## What the exercise asks
Only one span of the listing below should come back. It runs from the line with "Expand the Последние" through the line with "the 135 label", and each of its lines must be reproduced exactly.

## Data extracts
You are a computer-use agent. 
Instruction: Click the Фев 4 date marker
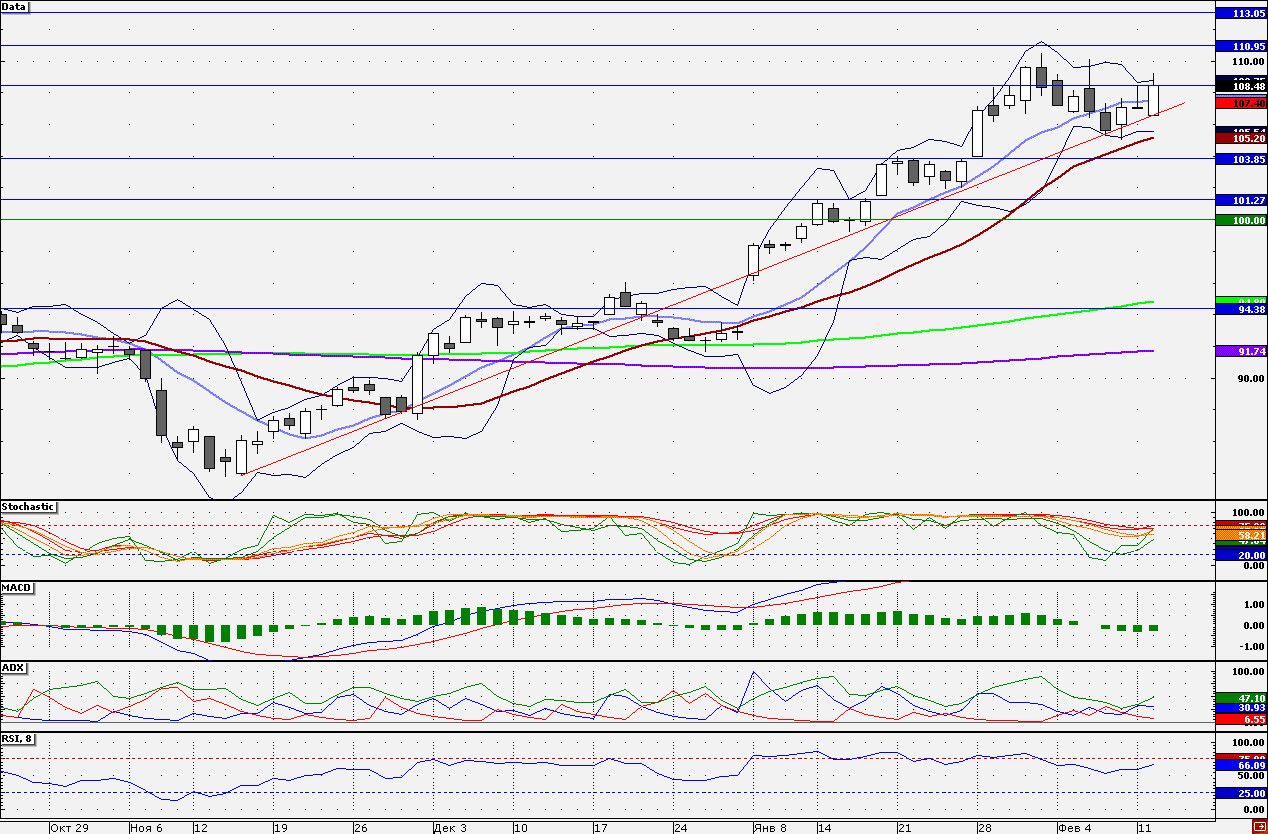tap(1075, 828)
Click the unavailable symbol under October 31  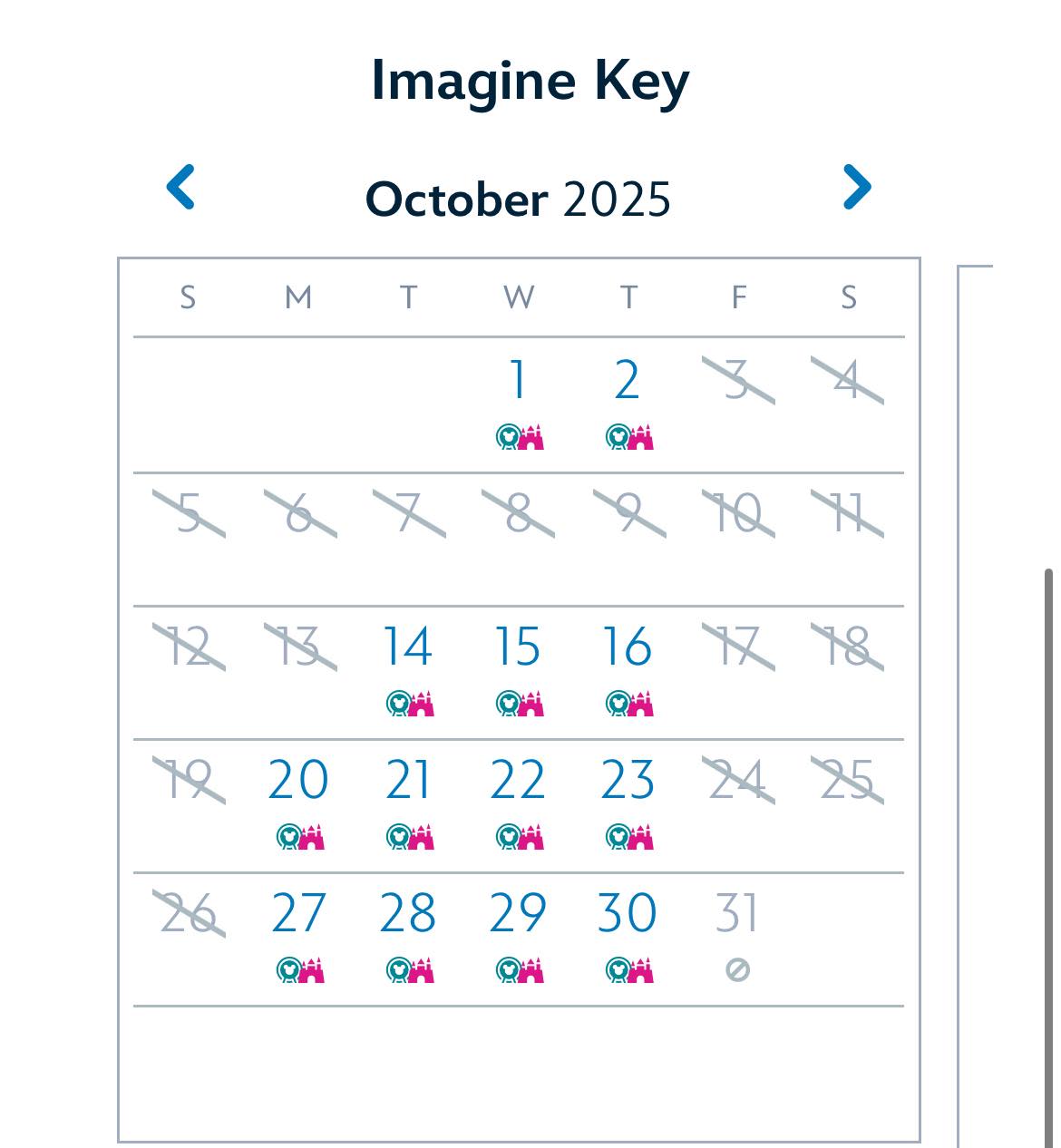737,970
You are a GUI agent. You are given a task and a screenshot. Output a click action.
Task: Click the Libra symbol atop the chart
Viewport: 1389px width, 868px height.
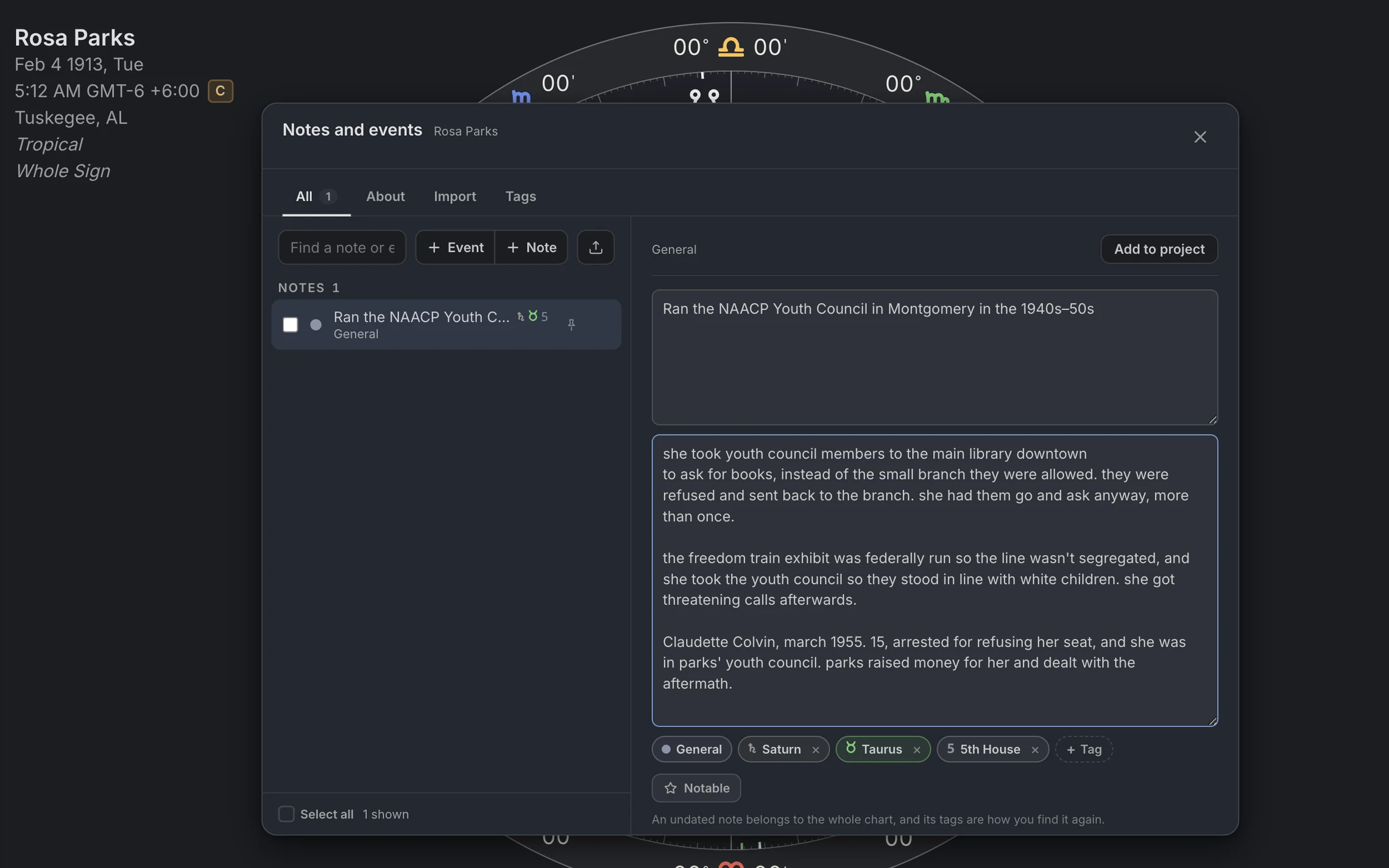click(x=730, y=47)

---

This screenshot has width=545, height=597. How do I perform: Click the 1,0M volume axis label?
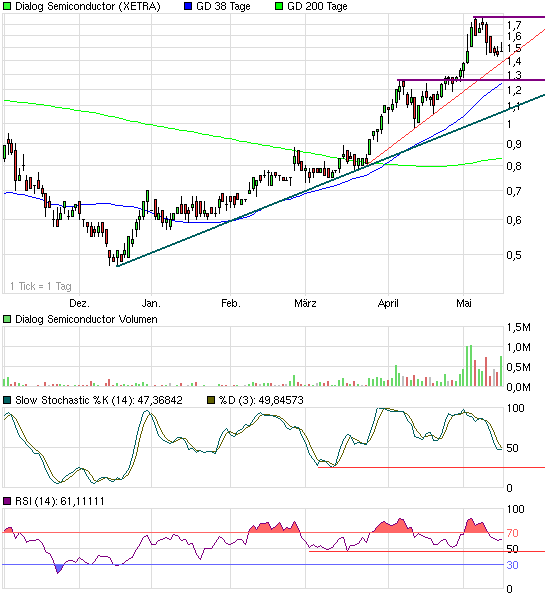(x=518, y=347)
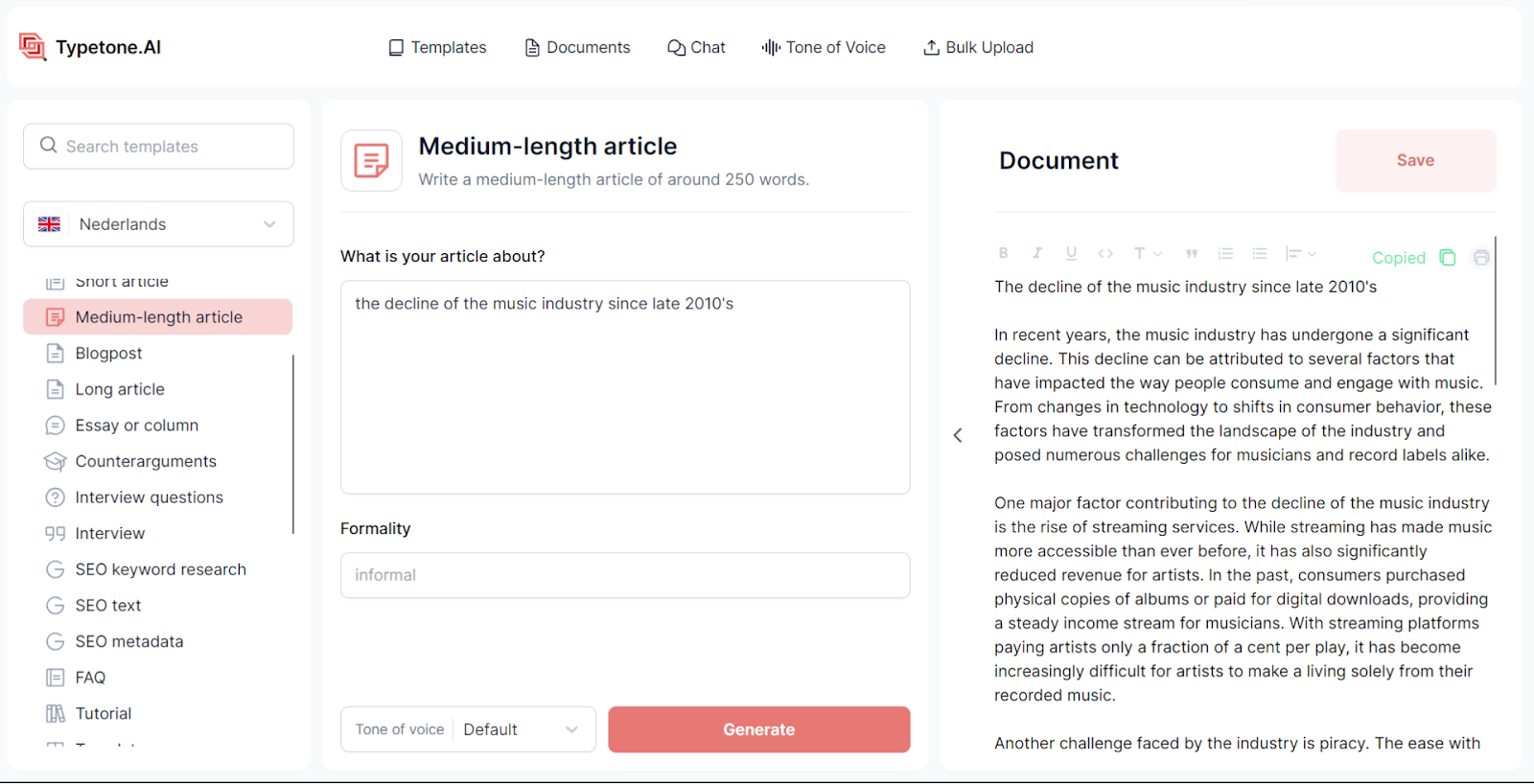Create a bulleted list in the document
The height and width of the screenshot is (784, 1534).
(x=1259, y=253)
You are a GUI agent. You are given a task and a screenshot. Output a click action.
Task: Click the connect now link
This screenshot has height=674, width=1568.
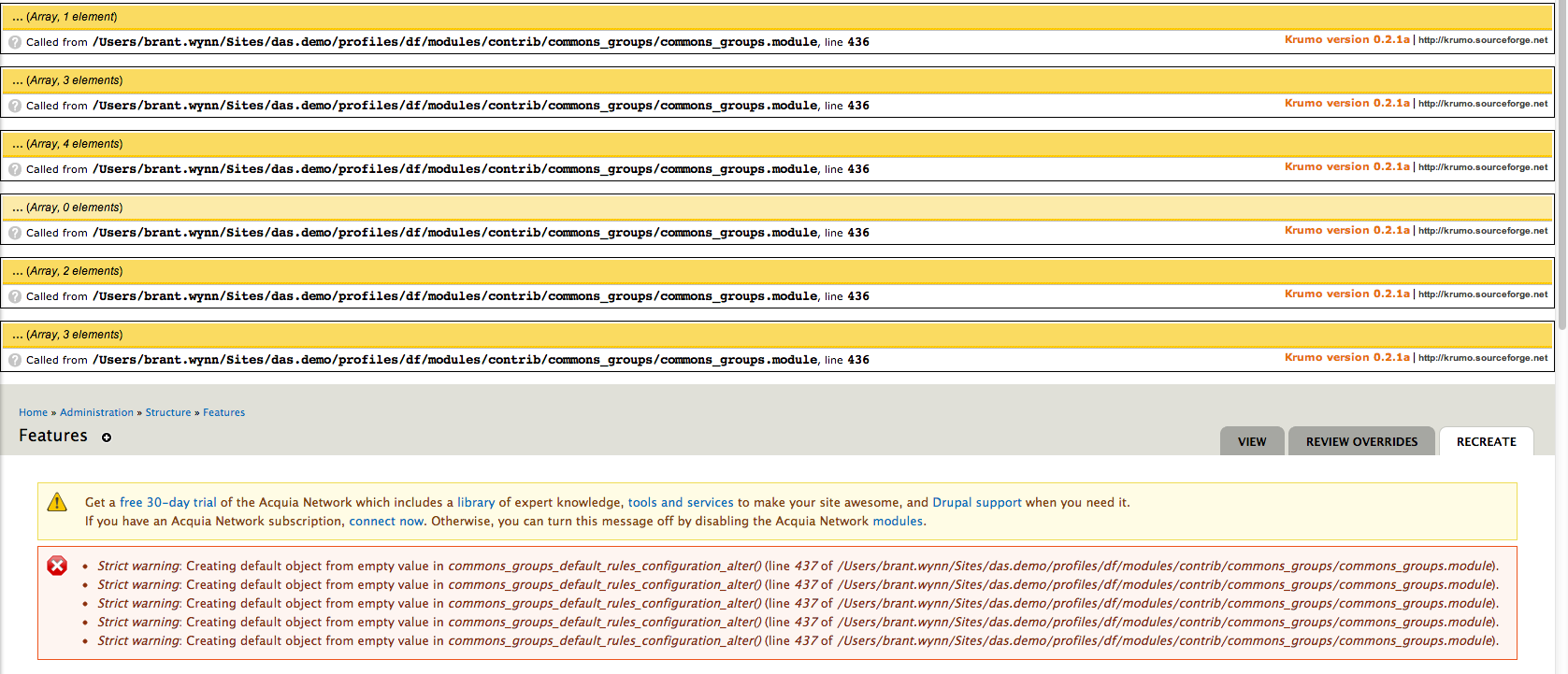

* * *

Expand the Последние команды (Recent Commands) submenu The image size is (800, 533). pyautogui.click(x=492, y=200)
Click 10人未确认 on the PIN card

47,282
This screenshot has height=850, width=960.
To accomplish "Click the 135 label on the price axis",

## Task response
Expand the Последние команды (Recent Commands) submenu The image size is (800, 533). pyautogui.click(x=492, y=200)
Click 10人未确认 on the PIN card

47,282
This screenshot has height=850, width=960.
To accomplish "Click the 135 label on the price axis",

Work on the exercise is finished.